В этом месте легко можно застрять. Тело твое может остаться на лавке всего на пару минут, но внизу ты можешь прожить годы. Постареть. Сменить имя. Завести другую жизнь, и самое страшное - забыть...или и вовсе умереть...кто знает что проснется утром в твоей кровати когда ты сам уже отжил свое...возможно в реальности среди обычных людей нас окружают и оболочки заполненные тенями из глубинных слоев сновидческого мира..
Но и прелесть глубинных снов была как ни странно в этом же. Здесь всё происходило по-другому. Здесь можно было растянуть один момент — взгляд дочери, её смех, шелест крыльев бабочки — на целую вечность. Здесь можно было вылепить из памяти нечто живое. Здесь ты мог встретить свою собственную тень, и — если повезёт — поговорить с ней.
Я вспомнил:
> Глубинная тень не исчезает при смене света.

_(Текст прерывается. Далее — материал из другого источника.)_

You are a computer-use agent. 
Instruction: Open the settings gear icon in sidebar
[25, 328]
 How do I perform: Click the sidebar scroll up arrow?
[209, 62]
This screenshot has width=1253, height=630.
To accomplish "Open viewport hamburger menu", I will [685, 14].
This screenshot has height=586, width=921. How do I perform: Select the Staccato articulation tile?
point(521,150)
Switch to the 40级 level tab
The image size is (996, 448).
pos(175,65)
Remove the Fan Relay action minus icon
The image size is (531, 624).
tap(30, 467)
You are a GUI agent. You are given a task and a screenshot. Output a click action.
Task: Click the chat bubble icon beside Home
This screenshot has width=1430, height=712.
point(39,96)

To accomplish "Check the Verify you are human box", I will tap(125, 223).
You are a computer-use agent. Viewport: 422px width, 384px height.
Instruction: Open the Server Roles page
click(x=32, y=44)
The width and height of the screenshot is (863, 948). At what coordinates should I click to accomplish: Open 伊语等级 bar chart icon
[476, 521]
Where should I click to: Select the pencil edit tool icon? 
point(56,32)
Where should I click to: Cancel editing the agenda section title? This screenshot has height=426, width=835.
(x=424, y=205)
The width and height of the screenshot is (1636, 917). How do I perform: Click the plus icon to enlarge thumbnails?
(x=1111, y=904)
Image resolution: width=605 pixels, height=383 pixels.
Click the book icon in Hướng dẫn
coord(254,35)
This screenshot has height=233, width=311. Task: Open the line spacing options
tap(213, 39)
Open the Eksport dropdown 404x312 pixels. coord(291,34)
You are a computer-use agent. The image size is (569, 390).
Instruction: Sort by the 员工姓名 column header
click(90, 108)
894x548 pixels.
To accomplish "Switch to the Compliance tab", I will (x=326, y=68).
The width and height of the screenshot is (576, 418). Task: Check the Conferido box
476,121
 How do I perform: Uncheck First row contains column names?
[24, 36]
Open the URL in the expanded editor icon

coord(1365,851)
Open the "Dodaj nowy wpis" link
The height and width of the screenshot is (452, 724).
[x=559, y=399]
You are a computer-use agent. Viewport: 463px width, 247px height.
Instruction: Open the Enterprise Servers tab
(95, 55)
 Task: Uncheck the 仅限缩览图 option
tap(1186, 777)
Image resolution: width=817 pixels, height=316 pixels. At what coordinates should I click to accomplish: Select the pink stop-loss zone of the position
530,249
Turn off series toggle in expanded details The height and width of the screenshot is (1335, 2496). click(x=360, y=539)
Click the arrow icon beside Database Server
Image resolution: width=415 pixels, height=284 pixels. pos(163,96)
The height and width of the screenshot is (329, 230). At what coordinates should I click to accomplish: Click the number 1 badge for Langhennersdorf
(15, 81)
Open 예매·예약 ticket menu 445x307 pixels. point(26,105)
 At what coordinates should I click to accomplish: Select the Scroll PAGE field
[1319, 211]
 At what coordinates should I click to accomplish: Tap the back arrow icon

Она создана в условиях, где свет и тьма больше не враждуют, а сосуществуют. Она — это ты без страха.
Не помню откуда эта цитата...словно бы во мне пробуждается чужая память.
Одним словом, теперь, оказавшись в этом месте, я знал: чтобы вернуться, нужно не спешить. Нужно найти ту нить, что свяжет мой уровень с верхним, и по ней — вернуться сначала к себе на лавке, в шумный, яркий, солёный город у моря. Где стоит телескоп. Где всё ещё пахнет солнцем. И только потом проснутся по настоящему.
---
Ты, читатель, конечно же, мог бы спросить: «Но как выбраться?»
В глубинных слоях сна нет дверей, нет очевидных выходов. Пробуждение — не прыжок, а переход, тонкий, почти ритуальный. Здесь всё построено не на действиях, а на решениях, и каждое из них — как спуск или подъем по лестнице, которая может оборваться в любой момент.
Чтобы подняться на уровень выше, нужно разрешить задачу, которую ставит перед тобой сама ткань сна. Они всегда разные. Непредсказуемые. Хитрые. Пугающе логичные и абсурдные одновременно.
Однажды к примеру я оказался в теле — нет, даже не в теле — в голосе, в мрачной камере сознания человека, сломленного войной и виной. Он был уверен, что он — это его брат. Тот, кто погиб. Тот, кого он заменил в этом мире, а теперь забыл, кем был. Его разум создал больницу, вымышленную, но убедительную, с ярко освещёнными коридорами, вечно закрытыми дверями и врачом, который на самом деле был его же проэкцией порождением его же страха — стражем, охраняющим хрупкий порядок безумия.
Я должен был помочь… но всё, что мог в тот момент — быть голосом. Не убеждать. Не действовать. Только говорить. И ошибка — одно неверное слово — могла затянуть меня ещё глубже: не на слой даже, а в его сон, во вторичный сон, созданный больным умом внутри глубинного сна.
Та задача едва не лишила меня возвращения...а может и чего-то большего
---
Но на этот раз всё было иначе. Здесь произошло то, что бывает крайне редко — почти невозможно. О чем шепчутся сновидцы, и чего не принято говорить вслух :
> Иногда ты можешь вернутся если кто-то другой, так же затерянный в глубинных слоях, сумеет призвать тебя.
Посему, по воле случая я не искал задачу. Я стал ее решением.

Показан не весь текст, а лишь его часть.